How many lines in the records below hold the string "computer"? Answer with the number alone.
**** PROVIDED RECORDS
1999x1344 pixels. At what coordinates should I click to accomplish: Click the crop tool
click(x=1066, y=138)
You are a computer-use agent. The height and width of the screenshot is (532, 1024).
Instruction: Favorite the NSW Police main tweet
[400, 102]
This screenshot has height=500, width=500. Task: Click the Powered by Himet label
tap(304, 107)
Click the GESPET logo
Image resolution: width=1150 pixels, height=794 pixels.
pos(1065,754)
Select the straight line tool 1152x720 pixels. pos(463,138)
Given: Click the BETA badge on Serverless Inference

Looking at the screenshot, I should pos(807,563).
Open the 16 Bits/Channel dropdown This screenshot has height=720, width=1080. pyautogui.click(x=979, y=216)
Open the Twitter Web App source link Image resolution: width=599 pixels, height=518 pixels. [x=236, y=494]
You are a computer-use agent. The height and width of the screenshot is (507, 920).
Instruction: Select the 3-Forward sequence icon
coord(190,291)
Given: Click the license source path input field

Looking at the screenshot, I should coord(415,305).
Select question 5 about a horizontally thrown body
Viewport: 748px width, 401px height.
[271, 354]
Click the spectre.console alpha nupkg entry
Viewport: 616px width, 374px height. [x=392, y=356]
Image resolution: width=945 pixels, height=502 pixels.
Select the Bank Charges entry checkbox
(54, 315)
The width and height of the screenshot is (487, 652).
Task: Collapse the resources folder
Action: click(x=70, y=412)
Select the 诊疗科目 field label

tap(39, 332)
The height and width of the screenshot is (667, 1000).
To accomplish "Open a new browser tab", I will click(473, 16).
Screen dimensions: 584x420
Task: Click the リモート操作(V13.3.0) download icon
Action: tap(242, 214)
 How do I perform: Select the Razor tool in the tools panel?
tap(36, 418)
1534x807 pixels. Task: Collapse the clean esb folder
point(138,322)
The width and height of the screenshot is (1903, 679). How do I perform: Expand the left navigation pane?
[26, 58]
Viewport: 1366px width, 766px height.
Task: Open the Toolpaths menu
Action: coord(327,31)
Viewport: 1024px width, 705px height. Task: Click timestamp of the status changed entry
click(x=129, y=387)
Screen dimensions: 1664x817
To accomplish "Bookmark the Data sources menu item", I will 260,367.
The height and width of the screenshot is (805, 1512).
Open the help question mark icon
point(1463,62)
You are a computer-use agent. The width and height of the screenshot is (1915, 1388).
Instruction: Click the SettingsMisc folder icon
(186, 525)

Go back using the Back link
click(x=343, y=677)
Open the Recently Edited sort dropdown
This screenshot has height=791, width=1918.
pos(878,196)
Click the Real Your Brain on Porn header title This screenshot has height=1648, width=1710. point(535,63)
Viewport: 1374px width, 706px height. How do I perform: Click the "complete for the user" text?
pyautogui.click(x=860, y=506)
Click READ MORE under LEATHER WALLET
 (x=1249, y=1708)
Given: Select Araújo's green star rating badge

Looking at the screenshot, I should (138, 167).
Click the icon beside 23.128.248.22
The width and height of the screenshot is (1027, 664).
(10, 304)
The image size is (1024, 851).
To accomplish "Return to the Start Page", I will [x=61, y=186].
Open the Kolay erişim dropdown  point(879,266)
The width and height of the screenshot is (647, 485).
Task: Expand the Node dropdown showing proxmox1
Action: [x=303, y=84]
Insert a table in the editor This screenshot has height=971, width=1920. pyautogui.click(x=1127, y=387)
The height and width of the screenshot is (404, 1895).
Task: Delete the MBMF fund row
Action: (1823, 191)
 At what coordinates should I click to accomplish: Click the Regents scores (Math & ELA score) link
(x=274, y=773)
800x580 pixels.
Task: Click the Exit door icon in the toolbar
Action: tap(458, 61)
********
> _COMPLETED EXERCISE_
3